Re: [IPsec] New Version Notification for draft-mglt-ipsecme-implicit-iv-00.txt

2016-06-13 Thread Yaron Sheffer 

On 13/06/16 06:00, Yoav Nir wrote:



On 10 Jun 2016, at 5:39 PM, Yaron Sheffer > wrote:

Hi,

The document takes care to not define Implicit IV for AES-CBC, and I
believe the underlying reason is malleability of the encryption. The
same would apply to AES-CTR. So I would suggest to:

  * Exclude AES-CTR from this draft, or...
  * Better yet, restrict the draft to AEAD algorithms.

BTW, the reference for AES-GCM is incorrect. Should be 4106.

Speaking of which, AES-GCM in ESP has a "salt" derived from IKE key
material. Is that kept intact by the current proposal?



Hi, Yaron

AES-CTR is pretty similar to AES-GCM and AES-CCM, except for the
confusing terminology:

  * The 32-bit per-SA value derived from IKE is called “nonce” in RFC
3686 and “salt” in RFC 4106 (thanks for the corrected reference).
  * The concatenation of 32-bit per-SA value and IV is called “nonce” in
RFC 4106 and doesn’t have a name in RFC 3686.
  * The concatenation of 32-bit per-SA value, IV, and block counter is
called “counter block”  in RFC 3686, but isn’t explicitly mentioned
in RFC 4106. The GCM spec also calls it “counter block”.


AFAICT it is not malleable like CBC. In CBC the issue was that an
attacker knowing the next IV would be able to generate the first block
of the next message such that IV xor Block0 would be whatever the
attacker wanted. That block would be the input to the encryption
function and thus the attacker could force the encryptor to encrypt
whatever block it wanted. With counter mode (or GCM or CCM) the attacker
has no control on the inputs to the encryption function. That is why RFC
3686 has text similar to the other documents:

The same
IV and key combination MUST NOT be used more than once.  The
encryptor can generate the IV in any manner that ensures uniqueness.
Common approaches to IV generation include *incrementing a counter* for
each packet and linear feedback shift registers (LFSRs).

So I think CTR belongs in this draft as much as the others.

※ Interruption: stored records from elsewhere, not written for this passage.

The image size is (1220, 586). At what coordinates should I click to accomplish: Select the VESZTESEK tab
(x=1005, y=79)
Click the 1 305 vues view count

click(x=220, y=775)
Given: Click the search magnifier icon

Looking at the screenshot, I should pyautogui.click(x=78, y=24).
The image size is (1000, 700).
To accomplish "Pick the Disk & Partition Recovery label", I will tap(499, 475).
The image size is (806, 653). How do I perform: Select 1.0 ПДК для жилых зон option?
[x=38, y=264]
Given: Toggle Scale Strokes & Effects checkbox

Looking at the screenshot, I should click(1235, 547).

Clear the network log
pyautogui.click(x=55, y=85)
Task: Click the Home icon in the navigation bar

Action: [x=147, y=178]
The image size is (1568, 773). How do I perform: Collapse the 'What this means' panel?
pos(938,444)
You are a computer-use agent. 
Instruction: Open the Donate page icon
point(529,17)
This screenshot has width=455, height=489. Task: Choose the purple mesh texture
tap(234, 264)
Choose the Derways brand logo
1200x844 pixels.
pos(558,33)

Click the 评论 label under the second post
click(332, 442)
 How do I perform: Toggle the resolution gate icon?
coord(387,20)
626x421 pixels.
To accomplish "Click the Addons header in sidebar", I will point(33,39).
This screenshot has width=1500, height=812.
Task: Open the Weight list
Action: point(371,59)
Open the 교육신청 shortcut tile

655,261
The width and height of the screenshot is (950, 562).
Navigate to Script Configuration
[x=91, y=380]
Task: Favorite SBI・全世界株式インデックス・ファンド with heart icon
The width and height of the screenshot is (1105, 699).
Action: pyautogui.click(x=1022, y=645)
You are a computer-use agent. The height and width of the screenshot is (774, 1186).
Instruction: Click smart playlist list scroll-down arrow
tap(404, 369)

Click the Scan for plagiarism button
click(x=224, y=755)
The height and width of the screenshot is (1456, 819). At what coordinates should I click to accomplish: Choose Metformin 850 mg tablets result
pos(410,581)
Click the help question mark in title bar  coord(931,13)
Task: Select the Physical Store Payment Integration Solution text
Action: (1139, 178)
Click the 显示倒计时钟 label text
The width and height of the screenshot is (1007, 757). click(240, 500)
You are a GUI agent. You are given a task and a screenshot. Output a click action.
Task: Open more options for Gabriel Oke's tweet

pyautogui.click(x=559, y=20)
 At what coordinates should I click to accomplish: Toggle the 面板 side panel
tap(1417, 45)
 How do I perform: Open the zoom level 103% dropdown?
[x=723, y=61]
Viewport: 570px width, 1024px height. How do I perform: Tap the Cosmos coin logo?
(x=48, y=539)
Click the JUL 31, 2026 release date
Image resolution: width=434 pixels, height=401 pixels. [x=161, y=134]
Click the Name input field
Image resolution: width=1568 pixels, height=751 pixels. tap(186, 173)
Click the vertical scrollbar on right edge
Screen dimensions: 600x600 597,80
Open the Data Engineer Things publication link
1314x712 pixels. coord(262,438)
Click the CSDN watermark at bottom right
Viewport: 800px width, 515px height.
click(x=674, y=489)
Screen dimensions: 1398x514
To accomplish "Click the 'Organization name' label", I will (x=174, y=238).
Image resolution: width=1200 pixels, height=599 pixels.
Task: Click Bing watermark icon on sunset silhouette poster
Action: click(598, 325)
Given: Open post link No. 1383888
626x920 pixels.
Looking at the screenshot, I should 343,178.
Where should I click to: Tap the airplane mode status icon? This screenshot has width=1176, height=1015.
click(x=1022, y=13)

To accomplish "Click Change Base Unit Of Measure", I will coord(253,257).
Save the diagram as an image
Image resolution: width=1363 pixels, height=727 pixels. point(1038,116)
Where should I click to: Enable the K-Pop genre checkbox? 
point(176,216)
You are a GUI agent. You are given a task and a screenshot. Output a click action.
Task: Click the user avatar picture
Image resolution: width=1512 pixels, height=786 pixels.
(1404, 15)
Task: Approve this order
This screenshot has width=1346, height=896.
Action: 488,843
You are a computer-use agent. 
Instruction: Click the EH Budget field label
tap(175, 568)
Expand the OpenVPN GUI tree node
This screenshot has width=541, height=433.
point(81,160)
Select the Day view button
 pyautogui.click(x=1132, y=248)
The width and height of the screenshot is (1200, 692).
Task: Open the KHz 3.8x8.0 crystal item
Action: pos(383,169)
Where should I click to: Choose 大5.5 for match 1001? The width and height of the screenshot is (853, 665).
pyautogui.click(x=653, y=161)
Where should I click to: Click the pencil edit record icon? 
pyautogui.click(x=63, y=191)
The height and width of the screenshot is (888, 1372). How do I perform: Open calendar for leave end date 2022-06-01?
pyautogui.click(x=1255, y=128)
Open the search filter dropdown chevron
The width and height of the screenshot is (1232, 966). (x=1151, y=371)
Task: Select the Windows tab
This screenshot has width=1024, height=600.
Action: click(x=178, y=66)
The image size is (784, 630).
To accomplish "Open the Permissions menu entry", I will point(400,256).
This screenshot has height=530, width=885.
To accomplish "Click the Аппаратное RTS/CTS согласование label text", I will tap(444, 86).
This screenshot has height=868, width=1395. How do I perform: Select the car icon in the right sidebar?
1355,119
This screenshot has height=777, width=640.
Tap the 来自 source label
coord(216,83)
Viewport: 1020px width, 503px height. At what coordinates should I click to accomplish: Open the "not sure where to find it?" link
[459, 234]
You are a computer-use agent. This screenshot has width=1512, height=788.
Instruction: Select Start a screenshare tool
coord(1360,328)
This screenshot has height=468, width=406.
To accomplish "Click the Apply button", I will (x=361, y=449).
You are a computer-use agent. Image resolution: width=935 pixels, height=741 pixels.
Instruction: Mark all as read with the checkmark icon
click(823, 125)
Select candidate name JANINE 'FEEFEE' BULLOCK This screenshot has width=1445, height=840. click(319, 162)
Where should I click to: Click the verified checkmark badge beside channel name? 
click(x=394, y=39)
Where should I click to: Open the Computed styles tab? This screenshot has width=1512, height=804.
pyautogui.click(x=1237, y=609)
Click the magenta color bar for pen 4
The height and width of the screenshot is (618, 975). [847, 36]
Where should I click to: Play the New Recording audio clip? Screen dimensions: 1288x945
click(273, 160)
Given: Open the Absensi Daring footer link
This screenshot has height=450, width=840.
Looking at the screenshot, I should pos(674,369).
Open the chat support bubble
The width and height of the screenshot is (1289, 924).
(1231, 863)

And yes, the GCM salt or the CTR nonce are derived in the same way and
used in the same way.

Yoav



AES-CTR is potentially malleable by a MITM who can change counter values 
into ones she'd observed before. However since RFC 3686 is very emphatic 
about the need for integrity protection (Sec. 3.3), we should be fine.


Thanks,
Yaron

___
IPsec mailing list
IPsec@ietf.org
https://www.ietf.org/mailman/listinfo/ipsec

Re: [IPsec] New Version Notification for draft-mglt-ipsecme-implicit-iv-00.txt

2016-06-10 Thread Tommy Pauly 
Here are my thoughts on the options for communicating the Implicit IV option in 
the proposal:

- A new transform type is problematic, as pointed out by Valery and Paul 
already, because it adds complexity to the proposal structure for configuring 
and parsing. This seems to be the least desirable option.

- The new transform ID is easy to add to implementations because it is just 
another value for an existing field. There is a slight downside in needing new 
ID allocations for what will be essentially a duplicate algorithm, but numbers 
are cheap. I think this is the easiest option to adopt and pass between 
implementation layers (userspace, kernel, etc), but once the layer doing 
encryption is using the value, it will probably want to flatten the information 
out into the original algorithm value and a flag that the IV is implicit.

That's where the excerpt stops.